Cuda: Decoder Masked Multihead Attention Q values get corrupted when using cross attention (microsoft#16721)

RyanUnderhill · web-flow · commit 2cf31a20cf98 · 2023-07-15T00:41:06.000-07:00
### Description
Some code was accidentally moved into the
`if(!params.is_cross_attention)' block, it must stay outside to work in
both cases.

### Motivation and Context
This causes invalid results. We detected this as a performance bug, as
it caused the EOS early exit to never happen, and the runs would always
take max_length to complete which was slow.

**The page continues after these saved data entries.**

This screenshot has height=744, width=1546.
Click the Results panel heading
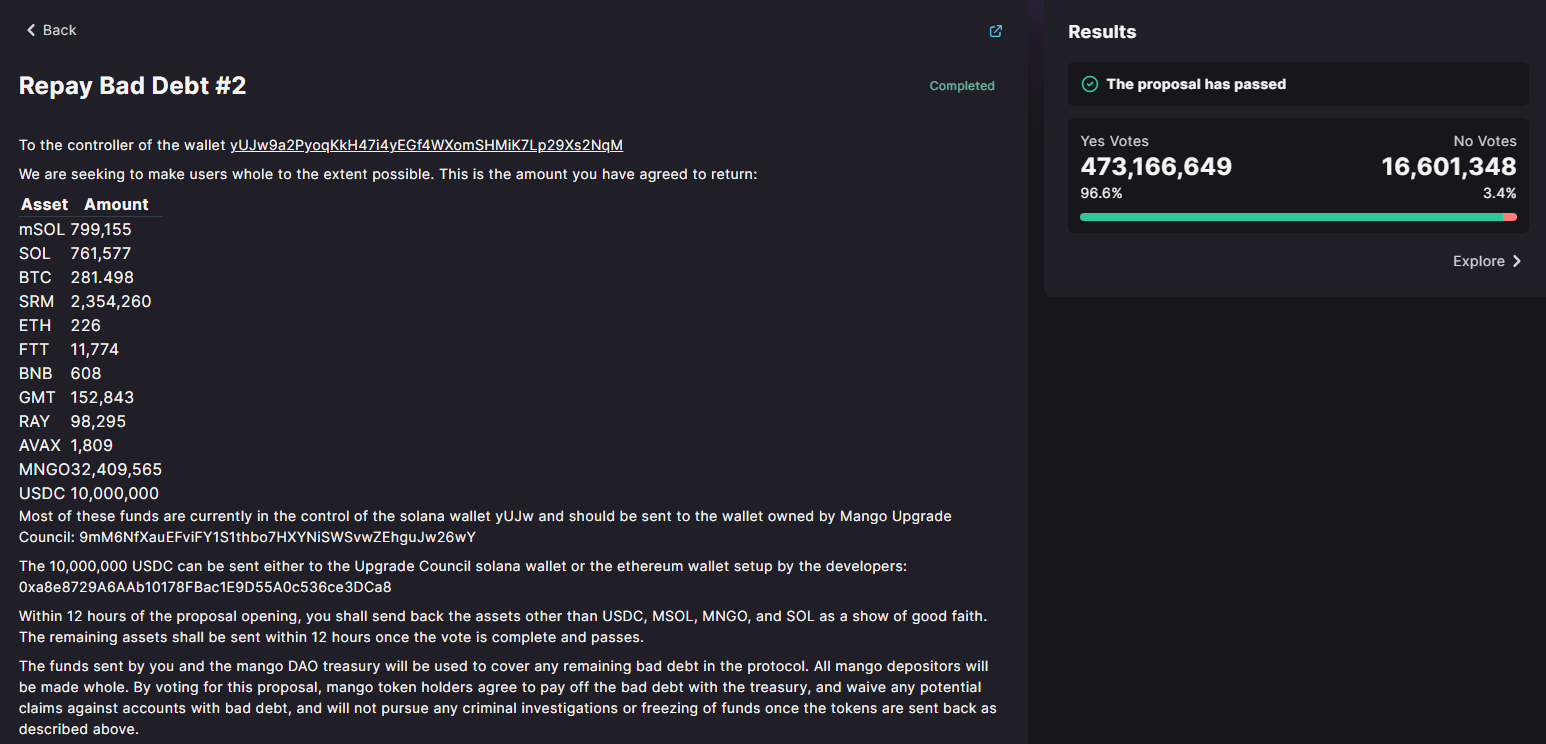pyautogui.click(x=1102, y=32)
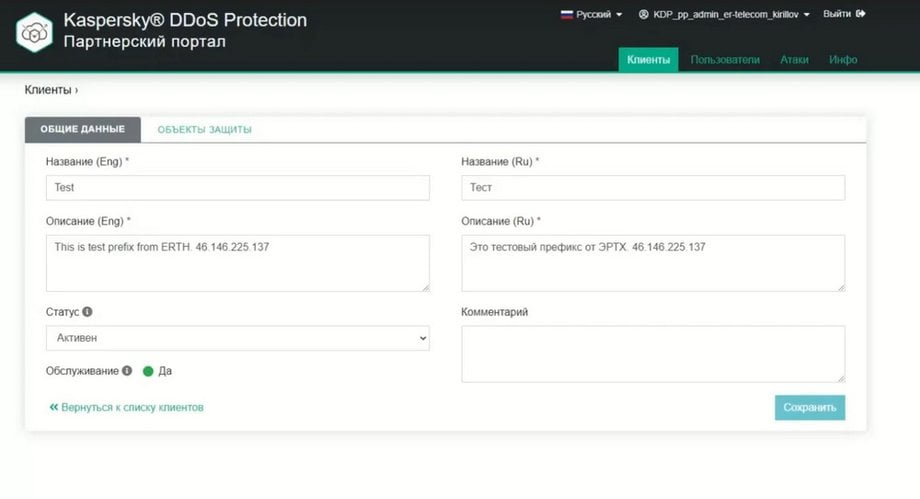This screenshot has width=920, height=499.
Task: Toggle the green Обслуживание Да indicator
Action: point(148,371)
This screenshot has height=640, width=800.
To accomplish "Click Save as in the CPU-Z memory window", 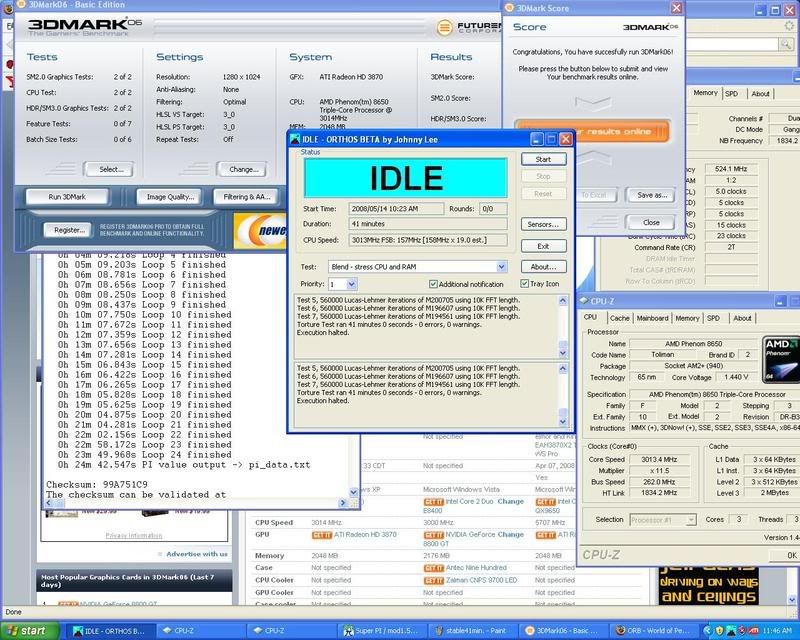I will 649,195.
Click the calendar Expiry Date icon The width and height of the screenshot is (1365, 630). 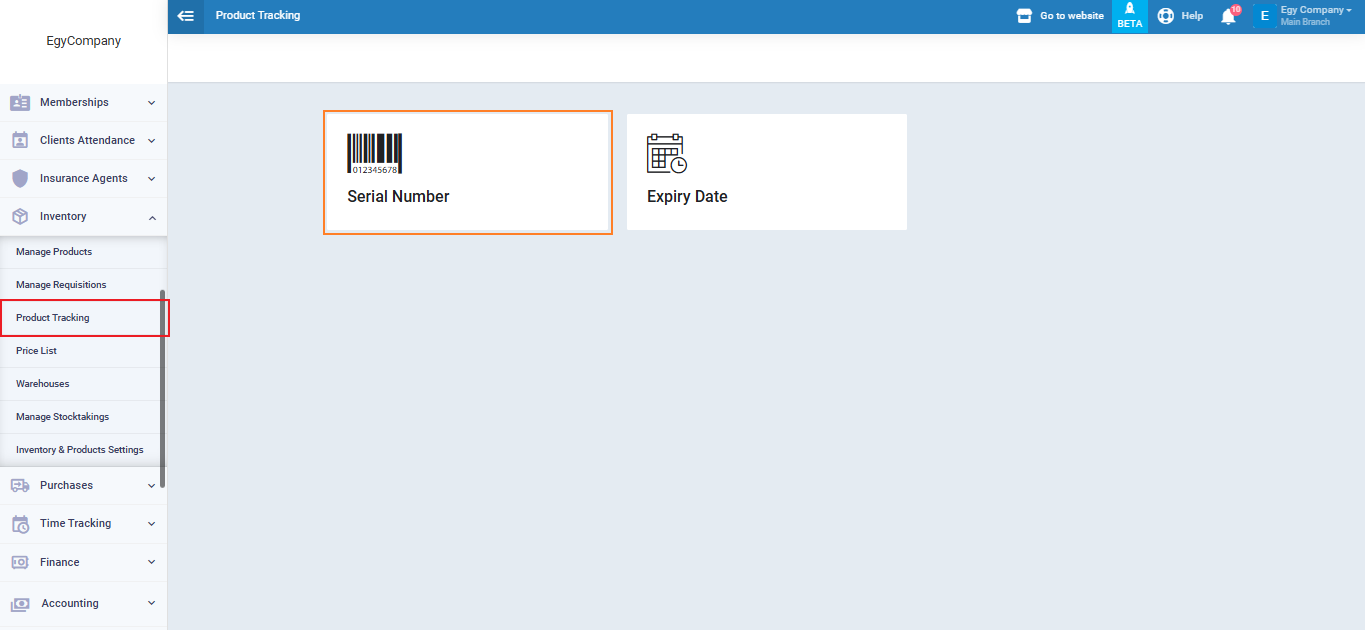[667, 154]
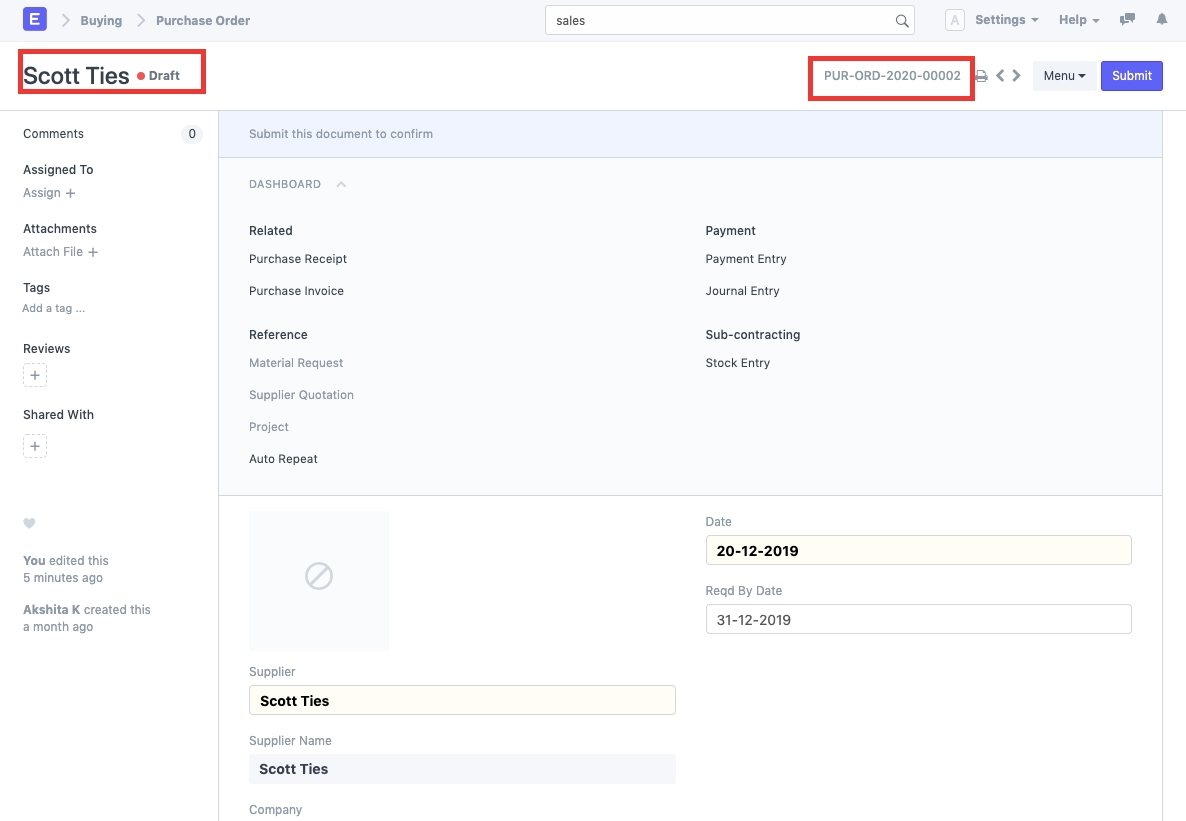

diff --git a/onnxruntime/contrib_ops/cuda/bert/fastertransformer_decoder_attention/decoder_masked_multihead_attention_impl.cu b/onnxruntime/contrib_ops/cuda/bert/fastertransformer_decoder_attention/decoder_masked_multihead_attention_impl.cu
@@ -179,6 +179,11 @@ __global__ void masked_multihead_attention_kernel(DecoderMaskedMultiHeadAttentio
 
   const float inv_sqrt_dh = params.scale;
 
+  if (!is_masked) {
+    // Store the Q values to shared memory.
+    *reinterpret_cast<Qk_vec_k*>(&q_smem[tidx * QK_VEC_SIZE]) = q;
+  }
+
   if (!params.is_cross_attention) {
     Qk_vec_k k;
 
@@ -241,9 +246,6 @@ __global__ void masked_multihead_attention_kernel(DecoderMaskedMultiHeadAttentio
     }
 
     if (!is_masked) {
-      // Store the Q values to shared memory.
-      *reinterpret_cast<Qk_vec_k*>(&q_smem[tidx * QK_VEC_SIZE]) = q;
-
       // Write the K values to the global memory cache.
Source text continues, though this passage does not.